Drawing Conversations: What and Where is Home?

drawing conversations
Conference / Exhibition

We’re sorry.
This event has ended.

See our upcoming events.

Friday 15 March 2024

Location

Online

Cost

Free

Event details

This one-day online international conference seeks to examine the interrelationships of drawing and concepts of home. We aim to bring together artists who use traditional and expanded forms of drawing practices to consider pressing and pertinent issues of our time which centre upon narratives and experiences of belonging. We seek to address how drawing research can intervene into, express, narrate and expound human experiences of belonging, community, migration, displacement and refugeeism, and how drawings can reveal the complexities of home as a psychological, physical, familial, or territorial place.

Conference Themes

What and where is home and belonging, and how does this differ for individuals, families, nationalities.

Can the processes of drawing be home, or can home reside in an individual drawing? How do processes of drawing situate artists? Is the artist the site of the drawing home?

The made and unmade home.

Drawing the politics of location and ideas of sites which offer an experience of absolute belonging, or equally question such an ideal and consider the practicalities of emplacement.

How are artists responding to experiences of homelessness and dispossession through expanded drawing practices and what does this work tell us?

Can drawing be used to open up understandings of the experiences of refugeeism and forced migration?
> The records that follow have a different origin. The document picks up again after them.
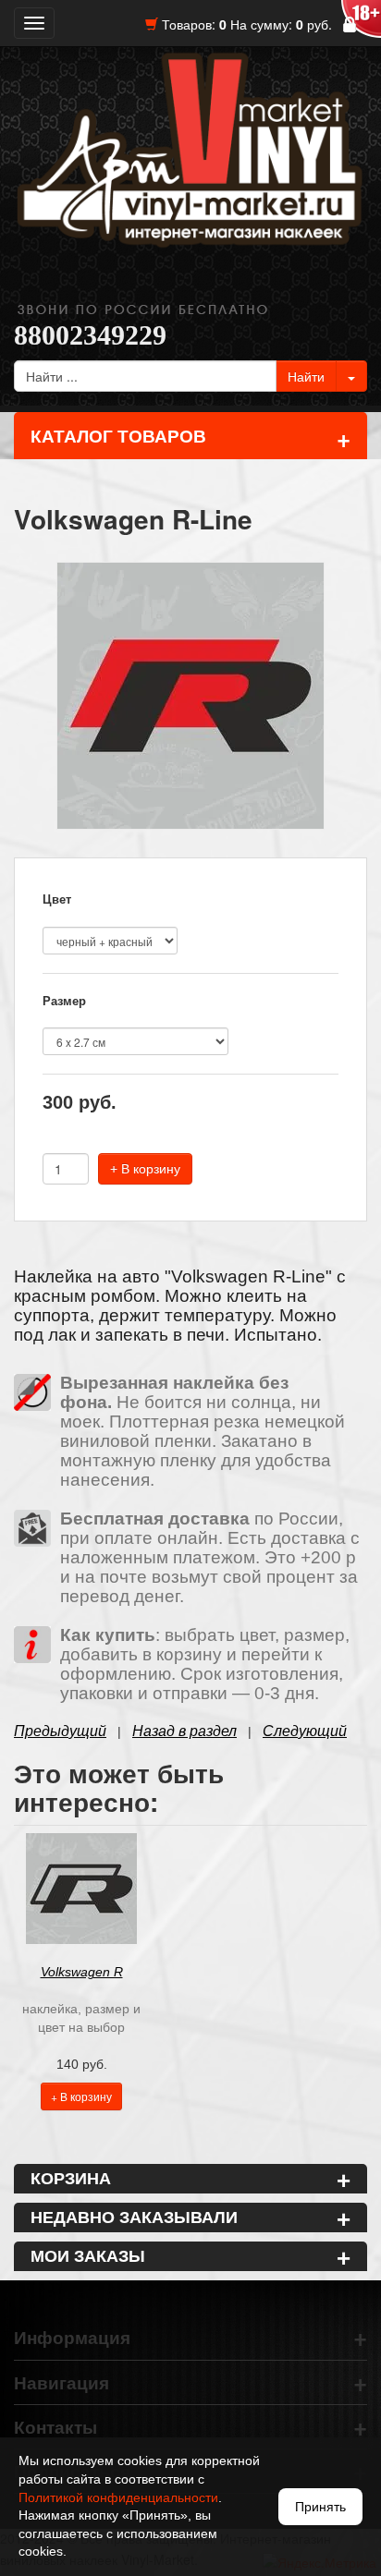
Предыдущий (60, 1731)
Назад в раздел (184, 1731)
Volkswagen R (82, 1971)
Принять (320, 2506)
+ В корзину (145, 1168)
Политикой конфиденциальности (118, 2497)
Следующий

Who are the audiences for such works? What is the position of the observing artist? If drawing is a reciprocity between reality and appearance, the expressive and the felt, where does it exist?

If space is a home, what kind of space is it, as pertains to drawing? And who is it for?

Homesickness – can drawing articulate profound longing for either an actual or idealised home?

Paradoxically, is drawing not a separation from the world, in the forming of another? If so, how does drawing critique or reappraise ideas of cultural nomadism and the establishing of rootedness?

The event is intended as a space for discussion and questioning. The convenors have identified the following themes, but if you have an idea for a presentation that is not covered below, please contact us by email to discuss it.

Call for Papers deadline: 30th September 2023

Twenty-minute papers are invited from artists, art historians and theoreticians and other practitioners and or researchers in adjacent fields. Papers may include discussion of specific projects that have been undertaken or be about particular works or the ideas of others.

All proposals for papers should be 1000 words, outlining your paper/presentation. Please include 6 keywords, a title, your name and address, email address and institutional affiliation if appropriate. If you wish to be considered for any future publication resulting from this event, please make this clear in your proposal.

Proposals should be sent to Greig Burgoyne, and Jill Journeaux on the following emails: gburgoyne@ucreative.ac.uk  j.journeaux@coventry.ac.uk

Drawing Conversations

Drawing Conversations symposia, exhibitions and publications are led by Jill Journeaux. The initial event Drawing Conversations: Collective and Collaborative Drawing held at Coventry University in 2015, was accompanied by the exhibition Drawn Conversations and resulted in the book Collective and Collaborative Drawing in Contemporary Practice, edited by Helen Gorrill and Jill Journeaux. Following the second symposium in 2017 at Coventry University, Drawing Conversations 2: Body, Space, Place, editors Jill Journeaux, Sara Reed and Helen Gorrill was published in 2020. "You and I are Discontinuous Beings", an exhibition held at Birmingham City University in May 2018, featured new work by the contributors to the first book, and the catalogue included the essay "Drawing as if Dancing Together" by Victoria Mitchell. The Drawing Conversations 3: Drawing Talking to the Sciences symposium convened by Gerry Davies and Sarah Casey was held at The Ruskin, Lancaster University in January 2020 and was accompanied by the exhibition Drawn to Investigate. Drawing Conversations 4: Engaging with sites of History and Narrative took place online in September 2002, was co-convened by Simon Woolham and Jill Journeaux and hosted and supported by Huddersfield University.